According to the National School Boards Association (NSBA), more than 93% of educators surveyed say classroom technology has made students more engaged in learning.  But the reality is, we’re still years away from mainstream web 2.0 classroom implementations because of the following challenges:

  1. Social and mobile technology itself has to overcome it’s “mind-numbing, waste of time” reputation.   
  2. Educators, not used to teaching with web 2.0 tools, need to get training and support before they can cut ties with traditional teaching methodologies and print textbooks.

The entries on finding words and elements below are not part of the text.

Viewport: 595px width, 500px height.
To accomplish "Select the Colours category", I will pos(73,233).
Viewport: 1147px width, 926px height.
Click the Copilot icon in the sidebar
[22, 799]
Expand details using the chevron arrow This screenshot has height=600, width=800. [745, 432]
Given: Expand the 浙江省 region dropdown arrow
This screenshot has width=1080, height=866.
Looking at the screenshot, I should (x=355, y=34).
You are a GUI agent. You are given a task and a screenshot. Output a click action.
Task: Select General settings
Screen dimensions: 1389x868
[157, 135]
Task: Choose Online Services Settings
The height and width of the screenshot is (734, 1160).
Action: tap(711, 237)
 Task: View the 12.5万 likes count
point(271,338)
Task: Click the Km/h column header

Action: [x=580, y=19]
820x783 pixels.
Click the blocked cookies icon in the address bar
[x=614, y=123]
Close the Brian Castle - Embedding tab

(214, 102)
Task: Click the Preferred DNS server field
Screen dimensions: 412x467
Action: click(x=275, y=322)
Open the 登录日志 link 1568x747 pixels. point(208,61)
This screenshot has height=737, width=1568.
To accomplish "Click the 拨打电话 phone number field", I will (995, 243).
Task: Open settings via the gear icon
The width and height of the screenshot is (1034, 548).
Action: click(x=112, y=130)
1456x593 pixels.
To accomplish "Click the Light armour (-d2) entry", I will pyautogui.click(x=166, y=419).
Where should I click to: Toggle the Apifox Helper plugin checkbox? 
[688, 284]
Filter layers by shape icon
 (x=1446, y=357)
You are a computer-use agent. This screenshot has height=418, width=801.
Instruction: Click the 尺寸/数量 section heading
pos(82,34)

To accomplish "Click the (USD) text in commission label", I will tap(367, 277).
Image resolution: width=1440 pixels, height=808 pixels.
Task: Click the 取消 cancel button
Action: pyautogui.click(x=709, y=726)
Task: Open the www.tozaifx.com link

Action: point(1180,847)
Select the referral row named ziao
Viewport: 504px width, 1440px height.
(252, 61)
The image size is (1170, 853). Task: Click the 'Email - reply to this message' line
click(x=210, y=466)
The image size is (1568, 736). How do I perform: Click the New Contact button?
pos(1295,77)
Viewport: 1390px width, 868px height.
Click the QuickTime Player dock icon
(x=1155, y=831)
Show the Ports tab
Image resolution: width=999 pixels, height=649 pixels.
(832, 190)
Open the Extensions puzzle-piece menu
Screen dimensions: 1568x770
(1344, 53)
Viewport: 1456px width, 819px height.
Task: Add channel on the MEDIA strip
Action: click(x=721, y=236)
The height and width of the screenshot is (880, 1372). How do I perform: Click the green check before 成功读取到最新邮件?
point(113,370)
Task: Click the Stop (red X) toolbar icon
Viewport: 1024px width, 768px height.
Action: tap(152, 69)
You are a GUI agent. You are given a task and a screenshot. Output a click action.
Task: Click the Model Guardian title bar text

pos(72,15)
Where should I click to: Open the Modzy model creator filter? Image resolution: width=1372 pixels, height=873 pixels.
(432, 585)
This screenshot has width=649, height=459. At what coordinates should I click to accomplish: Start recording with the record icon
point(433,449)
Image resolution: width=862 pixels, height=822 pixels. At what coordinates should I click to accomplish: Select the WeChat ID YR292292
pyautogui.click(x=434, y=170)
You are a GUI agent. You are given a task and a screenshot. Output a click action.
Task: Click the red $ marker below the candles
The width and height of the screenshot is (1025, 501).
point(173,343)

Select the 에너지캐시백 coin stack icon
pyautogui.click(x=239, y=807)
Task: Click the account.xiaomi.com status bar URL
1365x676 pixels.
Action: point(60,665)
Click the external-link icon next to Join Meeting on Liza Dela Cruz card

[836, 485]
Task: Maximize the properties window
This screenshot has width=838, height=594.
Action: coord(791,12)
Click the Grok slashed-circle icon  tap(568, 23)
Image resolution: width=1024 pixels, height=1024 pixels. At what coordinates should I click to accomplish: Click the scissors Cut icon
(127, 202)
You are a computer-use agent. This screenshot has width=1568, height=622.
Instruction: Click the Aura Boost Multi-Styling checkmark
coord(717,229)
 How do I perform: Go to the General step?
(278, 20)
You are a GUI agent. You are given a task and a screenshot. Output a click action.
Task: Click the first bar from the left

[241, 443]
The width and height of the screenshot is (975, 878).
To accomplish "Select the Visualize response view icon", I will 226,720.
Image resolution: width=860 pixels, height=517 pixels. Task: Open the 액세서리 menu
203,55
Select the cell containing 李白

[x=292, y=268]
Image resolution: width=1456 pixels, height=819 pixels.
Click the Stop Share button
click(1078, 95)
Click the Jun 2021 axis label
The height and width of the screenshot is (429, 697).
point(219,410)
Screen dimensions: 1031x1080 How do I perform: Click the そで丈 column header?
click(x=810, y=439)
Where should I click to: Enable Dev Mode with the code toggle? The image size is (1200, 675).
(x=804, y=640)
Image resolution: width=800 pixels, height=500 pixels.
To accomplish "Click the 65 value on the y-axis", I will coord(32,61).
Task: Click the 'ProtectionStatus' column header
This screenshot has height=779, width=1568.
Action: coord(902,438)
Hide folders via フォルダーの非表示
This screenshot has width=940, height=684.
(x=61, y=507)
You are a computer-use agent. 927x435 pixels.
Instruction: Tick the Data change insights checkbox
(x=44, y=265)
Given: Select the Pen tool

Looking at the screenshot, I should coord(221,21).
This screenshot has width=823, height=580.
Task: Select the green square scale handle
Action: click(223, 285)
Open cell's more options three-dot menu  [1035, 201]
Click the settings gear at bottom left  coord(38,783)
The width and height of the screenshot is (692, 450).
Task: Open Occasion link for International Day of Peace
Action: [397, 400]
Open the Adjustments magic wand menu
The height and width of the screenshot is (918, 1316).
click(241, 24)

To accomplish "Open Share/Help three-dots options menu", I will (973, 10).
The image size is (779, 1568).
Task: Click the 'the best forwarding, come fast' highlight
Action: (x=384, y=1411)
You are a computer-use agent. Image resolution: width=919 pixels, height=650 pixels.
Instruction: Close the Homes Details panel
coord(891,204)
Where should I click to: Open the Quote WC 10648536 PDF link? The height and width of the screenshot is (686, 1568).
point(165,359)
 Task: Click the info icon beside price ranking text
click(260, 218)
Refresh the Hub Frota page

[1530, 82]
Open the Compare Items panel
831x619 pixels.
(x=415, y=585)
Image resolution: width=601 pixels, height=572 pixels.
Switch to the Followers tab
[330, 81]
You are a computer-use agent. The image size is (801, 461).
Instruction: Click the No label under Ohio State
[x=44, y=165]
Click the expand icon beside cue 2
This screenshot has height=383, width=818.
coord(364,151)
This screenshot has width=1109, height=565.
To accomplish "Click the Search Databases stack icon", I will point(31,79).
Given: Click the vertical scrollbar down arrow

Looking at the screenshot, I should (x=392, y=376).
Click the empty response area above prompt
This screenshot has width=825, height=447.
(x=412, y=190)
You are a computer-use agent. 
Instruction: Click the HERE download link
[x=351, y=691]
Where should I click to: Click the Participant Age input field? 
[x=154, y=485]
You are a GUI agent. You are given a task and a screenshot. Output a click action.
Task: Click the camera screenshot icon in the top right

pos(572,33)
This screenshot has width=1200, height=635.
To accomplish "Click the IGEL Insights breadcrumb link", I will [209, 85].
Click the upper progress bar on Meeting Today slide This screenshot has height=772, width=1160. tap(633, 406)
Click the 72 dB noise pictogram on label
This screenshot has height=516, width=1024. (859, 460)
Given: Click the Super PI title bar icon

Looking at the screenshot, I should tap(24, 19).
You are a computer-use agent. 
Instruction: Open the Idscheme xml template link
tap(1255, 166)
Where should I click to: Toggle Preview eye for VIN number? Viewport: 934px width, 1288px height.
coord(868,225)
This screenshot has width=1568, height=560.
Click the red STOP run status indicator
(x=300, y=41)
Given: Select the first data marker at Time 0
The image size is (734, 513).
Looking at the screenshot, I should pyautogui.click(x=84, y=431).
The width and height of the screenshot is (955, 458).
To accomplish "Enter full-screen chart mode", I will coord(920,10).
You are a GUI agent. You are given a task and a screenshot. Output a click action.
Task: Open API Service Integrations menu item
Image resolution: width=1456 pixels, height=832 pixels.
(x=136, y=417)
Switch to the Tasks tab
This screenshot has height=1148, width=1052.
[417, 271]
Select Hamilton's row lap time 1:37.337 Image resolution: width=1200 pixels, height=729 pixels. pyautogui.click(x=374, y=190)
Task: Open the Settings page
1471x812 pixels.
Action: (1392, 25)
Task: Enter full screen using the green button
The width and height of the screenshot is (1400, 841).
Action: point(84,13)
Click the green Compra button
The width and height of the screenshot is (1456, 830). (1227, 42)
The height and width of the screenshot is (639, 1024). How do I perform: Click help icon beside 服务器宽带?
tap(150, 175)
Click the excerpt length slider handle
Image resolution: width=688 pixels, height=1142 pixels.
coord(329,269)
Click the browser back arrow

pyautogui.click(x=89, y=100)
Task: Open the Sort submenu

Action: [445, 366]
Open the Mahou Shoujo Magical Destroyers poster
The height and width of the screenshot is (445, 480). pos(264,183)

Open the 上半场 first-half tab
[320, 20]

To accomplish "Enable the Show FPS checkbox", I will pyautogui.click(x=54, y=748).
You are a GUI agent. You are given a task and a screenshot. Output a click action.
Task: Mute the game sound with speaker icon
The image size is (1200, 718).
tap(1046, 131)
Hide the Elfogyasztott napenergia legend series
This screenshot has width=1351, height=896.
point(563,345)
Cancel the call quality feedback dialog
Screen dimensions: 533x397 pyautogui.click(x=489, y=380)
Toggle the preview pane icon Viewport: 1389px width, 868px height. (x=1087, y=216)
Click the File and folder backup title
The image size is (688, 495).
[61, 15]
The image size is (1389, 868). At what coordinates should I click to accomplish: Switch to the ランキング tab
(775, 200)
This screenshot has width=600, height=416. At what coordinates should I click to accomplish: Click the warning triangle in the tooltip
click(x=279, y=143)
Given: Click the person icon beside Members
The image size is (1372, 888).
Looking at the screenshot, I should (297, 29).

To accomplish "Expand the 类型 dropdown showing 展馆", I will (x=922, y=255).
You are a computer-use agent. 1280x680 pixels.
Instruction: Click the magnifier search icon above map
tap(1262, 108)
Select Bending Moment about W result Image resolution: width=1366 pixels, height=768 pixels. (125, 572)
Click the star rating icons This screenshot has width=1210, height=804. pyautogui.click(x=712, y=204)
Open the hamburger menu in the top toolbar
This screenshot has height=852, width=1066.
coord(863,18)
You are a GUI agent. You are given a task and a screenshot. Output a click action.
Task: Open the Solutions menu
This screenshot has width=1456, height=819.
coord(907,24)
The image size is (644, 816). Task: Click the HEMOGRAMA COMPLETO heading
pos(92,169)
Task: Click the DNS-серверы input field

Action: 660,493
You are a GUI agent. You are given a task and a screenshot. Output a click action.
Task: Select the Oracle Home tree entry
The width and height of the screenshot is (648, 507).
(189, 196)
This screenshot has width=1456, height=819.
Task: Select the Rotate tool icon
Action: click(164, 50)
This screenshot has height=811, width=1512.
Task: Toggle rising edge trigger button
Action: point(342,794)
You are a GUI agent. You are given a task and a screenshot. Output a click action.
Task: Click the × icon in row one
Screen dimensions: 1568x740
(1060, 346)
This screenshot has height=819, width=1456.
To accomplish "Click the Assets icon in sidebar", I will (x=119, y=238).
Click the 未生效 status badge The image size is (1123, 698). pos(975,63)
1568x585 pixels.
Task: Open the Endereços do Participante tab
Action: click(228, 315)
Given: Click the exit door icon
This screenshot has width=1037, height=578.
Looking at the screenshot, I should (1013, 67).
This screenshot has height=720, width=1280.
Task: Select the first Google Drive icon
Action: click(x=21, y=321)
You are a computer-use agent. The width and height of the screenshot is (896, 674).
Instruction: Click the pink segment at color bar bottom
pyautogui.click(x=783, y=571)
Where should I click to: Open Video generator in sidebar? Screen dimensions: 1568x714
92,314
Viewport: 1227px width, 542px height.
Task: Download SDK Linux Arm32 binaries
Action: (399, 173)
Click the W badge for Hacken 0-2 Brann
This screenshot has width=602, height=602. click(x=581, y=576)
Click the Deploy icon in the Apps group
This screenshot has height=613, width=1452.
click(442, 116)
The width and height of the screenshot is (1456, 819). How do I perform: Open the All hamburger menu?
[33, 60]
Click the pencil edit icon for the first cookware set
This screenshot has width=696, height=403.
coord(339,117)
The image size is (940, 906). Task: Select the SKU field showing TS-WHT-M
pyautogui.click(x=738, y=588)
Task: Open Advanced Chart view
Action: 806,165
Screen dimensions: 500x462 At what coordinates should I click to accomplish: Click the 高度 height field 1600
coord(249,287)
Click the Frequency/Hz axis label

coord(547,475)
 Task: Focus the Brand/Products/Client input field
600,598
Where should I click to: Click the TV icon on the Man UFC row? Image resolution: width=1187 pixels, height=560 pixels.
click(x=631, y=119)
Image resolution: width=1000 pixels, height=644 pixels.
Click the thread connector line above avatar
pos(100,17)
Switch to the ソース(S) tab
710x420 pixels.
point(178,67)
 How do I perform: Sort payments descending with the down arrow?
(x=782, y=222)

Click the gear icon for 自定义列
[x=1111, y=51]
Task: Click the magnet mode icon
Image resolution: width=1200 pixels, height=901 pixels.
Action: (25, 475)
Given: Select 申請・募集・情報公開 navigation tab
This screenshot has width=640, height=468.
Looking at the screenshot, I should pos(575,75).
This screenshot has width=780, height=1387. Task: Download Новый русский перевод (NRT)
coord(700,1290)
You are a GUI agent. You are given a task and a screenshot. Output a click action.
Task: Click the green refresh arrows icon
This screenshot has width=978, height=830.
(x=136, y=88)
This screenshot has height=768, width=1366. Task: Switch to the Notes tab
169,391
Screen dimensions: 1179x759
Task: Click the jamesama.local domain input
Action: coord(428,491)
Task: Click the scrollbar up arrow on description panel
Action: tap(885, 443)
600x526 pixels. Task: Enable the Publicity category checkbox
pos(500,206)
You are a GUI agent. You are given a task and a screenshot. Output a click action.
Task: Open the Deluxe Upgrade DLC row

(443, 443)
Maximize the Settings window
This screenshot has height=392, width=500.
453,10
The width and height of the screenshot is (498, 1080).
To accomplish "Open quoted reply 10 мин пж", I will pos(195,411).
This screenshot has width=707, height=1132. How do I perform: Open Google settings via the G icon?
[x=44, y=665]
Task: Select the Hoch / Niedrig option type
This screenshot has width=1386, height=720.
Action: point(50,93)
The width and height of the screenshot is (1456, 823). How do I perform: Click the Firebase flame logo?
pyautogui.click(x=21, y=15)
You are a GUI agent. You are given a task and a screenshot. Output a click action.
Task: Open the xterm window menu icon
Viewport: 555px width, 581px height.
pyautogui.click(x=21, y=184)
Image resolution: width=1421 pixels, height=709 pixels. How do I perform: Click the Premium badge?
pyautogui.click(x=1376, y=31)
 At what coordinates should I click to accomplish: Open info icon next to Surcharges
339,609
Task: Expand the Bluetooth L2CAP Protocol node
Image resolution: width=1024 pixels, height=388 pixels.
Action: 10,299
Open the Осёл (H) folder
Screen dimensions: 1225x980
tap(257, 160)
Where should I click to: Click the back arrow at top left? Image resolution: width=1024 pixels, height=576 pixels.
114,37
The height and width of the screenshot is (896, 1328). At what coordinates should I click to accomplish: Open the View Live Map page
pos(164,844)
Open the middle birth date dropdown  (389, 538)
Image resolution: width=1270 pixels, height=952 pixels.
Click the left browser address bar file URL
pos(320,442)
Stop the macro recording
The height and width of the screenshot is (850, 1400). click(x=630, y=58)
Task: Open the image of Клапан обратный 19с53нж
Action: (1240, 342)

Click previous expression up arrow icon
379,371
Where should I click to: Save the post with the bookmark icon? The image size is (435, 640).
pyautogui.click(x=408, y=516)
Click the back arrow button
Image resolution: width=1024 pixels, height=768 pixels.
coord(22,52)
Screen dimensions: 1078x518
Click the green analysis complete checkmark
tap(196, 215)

Cost no longer has to be the barrier, as there are a variety of free social media tools for teachers which provide immediate visibility and access to popular information.  Instant messaging & video conferencing enables us to communicate with people around the globe in a millisecond; wikis let us co-create and share ideas; and hundreds of thousands of smart phone applications are at our fingertips.

Academic rigor – the ability to master specific skills – increases with the use of technology.  Even when teachers implement a hybrid approach (coupling traditional methods with e-learning platforms), kids engage more deeply. 

“Our collaboration online has not only enhanced their learning experience, but my own teaching experience as well,” attests one educator.  Adds an 8th grade student:  “We can express our opinions like adults, not kids.”  These statements also reflect the power technology has to seamlessly add a multi-age component to schools – which I’ll save for another post.    

Cultivating kid-preneurs

Equity concerns about student access to devices have to be resolved — and quickly — because every time we confiscate social and mobile technologies from the hands of our children, we are disconnecting ourselves from them.  Research firms Frost & Sullivan and Forrester are predicting that by 2015, more than 80% of Americans will own smartphones, compared to 17% of us today.  Whether the proliferation will reach those proportions or not, it’s clear that we need to bridge our growing digital divide.

It pains me greatly that so many apps have been developed to be consumed as “toys” as opposed to teaching or informational tools.  I’d like to ask more brand counterparts to show their corporate support of education by investing in programs and products which foster creativity and innovative thinking.  After all, these are among the top 5 skills organizations say they need from their employee-base.

KooDooZ will again join the Kauffman Foundation’s effort in raising awareness for the importance of entrepreneurialism by participating in Global Entrepreneurship Week (GEW 2010).  Our team – and the kids whose lives we touch – will add our voices to the millions of people around the globe to participate in the world’s largest celebration of entrepreneurship and creativity.

Can your firm organize an event to cultivate and inspire youth entrepreneurs between November 15th and 21st, 2010?  I challenge you to do so.  Consider it a remarkable opportunity to invest in the future with a guaranteed return on investment.